With other, less strictly controlled medicines, you shouldn’t run into problems as long as you carry a prescription and a doctor’s note. The note should have your name and your doctor’s name as well as the following information:
- The name of the medicine, including the chemical and brand name
- The strength and dosage
- The form and manner of administration
- Written confirmation that you are travelling with this medicine and that it is for your personal use only
Pharmaceutical Benefits Scheme (PBS) medications
It is illegal to take or send PBS medications outside of Australia unless it’s for your own personal use or the use of someone travelling with you. If you are carrying PBS medications outside of the country, make sure you do the following:
- Carry a prescription and a doctor’s note
- Leave the medicine in its original packaging, with the label showing where it was dispensed, who it was for and how much was paid for it
- Include this form with your PBS medications
For medicines that are accompanied with devices, such as insulin and insulin injectors, you should be able to bring them overseas without trouble by following the same procedures as you would with any other medication and by carrying a relevant prescription and doctor’s note.
The main challenge is making sure your airline can accommodate it. The easiest way to find out is by calling them and asking if you can fly with your specific devices. Make sure you contact your airline well ahead of time and let them know you’ll be flying with medical equipment.
Special requirements will often apply depending on the type of device and not all devices can be brought on all airlines. For example, Qantas provides a list of devices that can be travelled with and the conditions to meet.
- Travel restrictions apply to travelling with aerosols, gels and hypodermic needles. Your doctor’s note should specify the need for them.
- For powered medical devices, check what kind of adaptors are available on the flight and make sure you have back-up battery power.
- Check whether medical equipment will count towards your carry-on baggage limit.
Where applicable, a doctor’s note may help you take your non-prescription medicine through border controls more easily. To improve your chances of being able to travel with your non-prescription or over-the-counter medication, you should include this form and follow these simple tips:
- Where possible, take only the minimum amount needed with you overseas.
- Carry as little as possible in your carry-on baggage, and put the rest in your checked bags.
- If you think the medicine might be subject to controls overseas, you may be able to get a doctor’s note to improve your odds of travelling with it.
- Include a medicine export declaration form with non-prescription medications.
- Limits will apply to liquids, aerosols and gels.
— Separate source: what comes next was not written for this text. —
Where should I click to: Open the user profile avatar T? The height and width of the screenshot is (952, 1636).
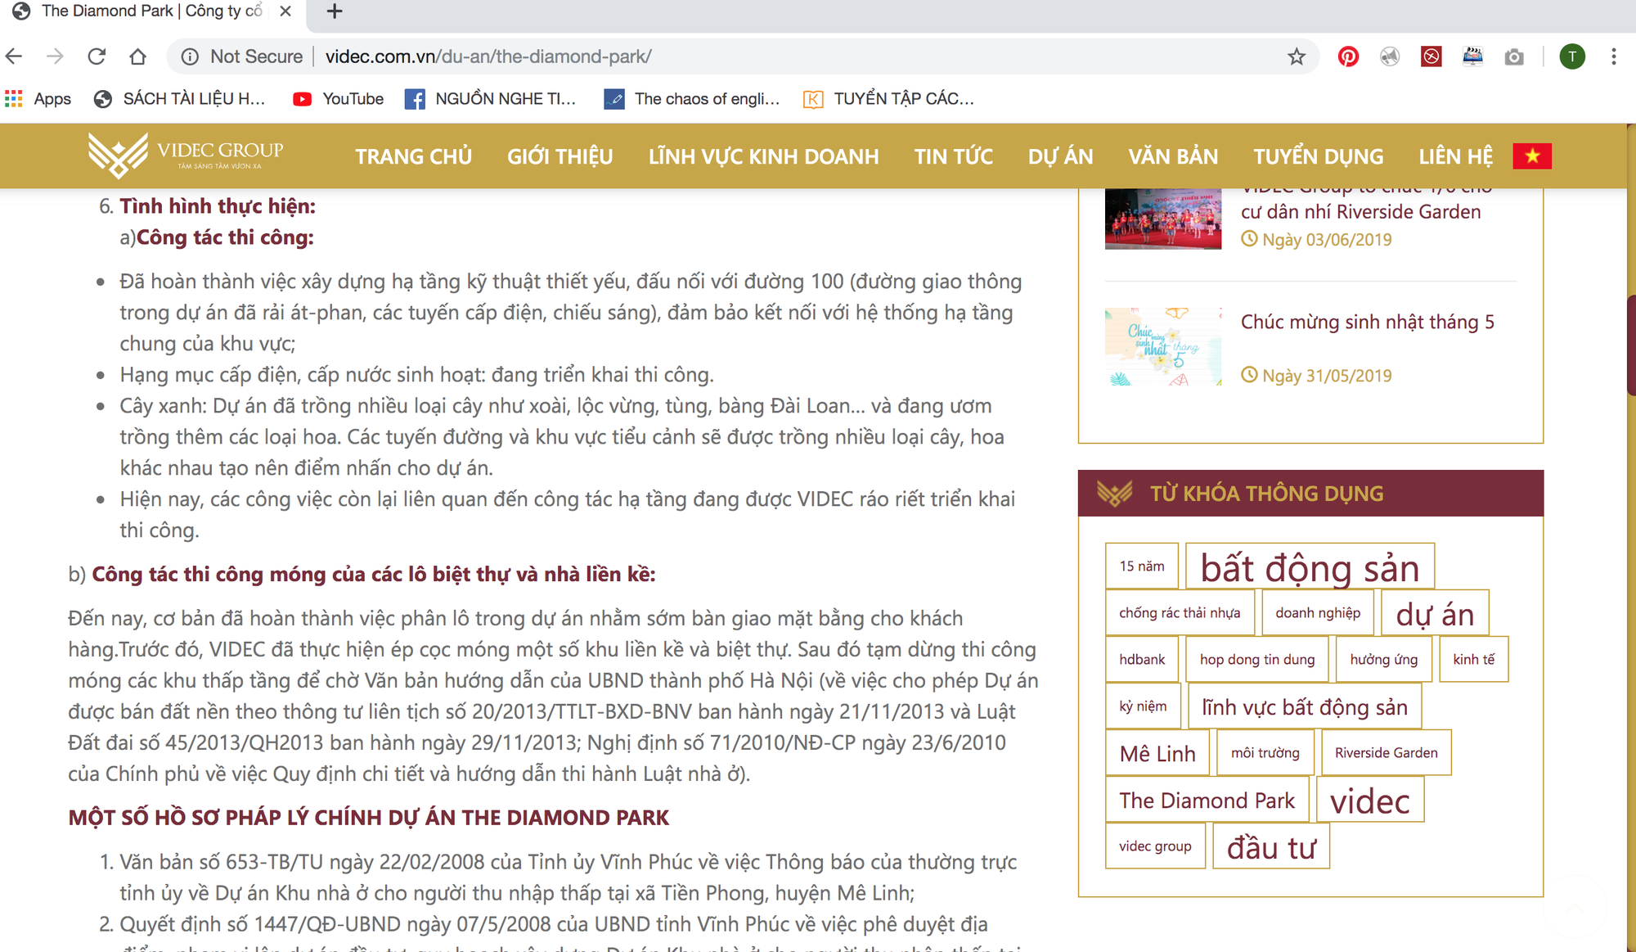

It’s important to realize that just because a specific medication is easily available over the counter in Australia doesn’t mean it’s widely available overseas. You should try to determine if your non-prescription medicine is available and if it’s not, then look for alternative medicines that are available.
What to know about medication and travel insurance
If you are travelling with prescribed medication, then you most likely have a pre-existing condition. If you haven’t declared this condition, there’s a good chance that your policy will not cover the cost of any medications that are lost or stolen or, even worse, will not cover the cost of any overseas medical emergencies that may be connected to the condition. For example, someone who travels with blood thinners, but doesn’t declare a relevant pre-existing condition, may have their medical claim denied in the event of a heart attack.
If you have a pre-existing condition that you need to declare, you should specifically get travel insurance that covers your pre-existing condition to make sure you’re effectively protected overseas.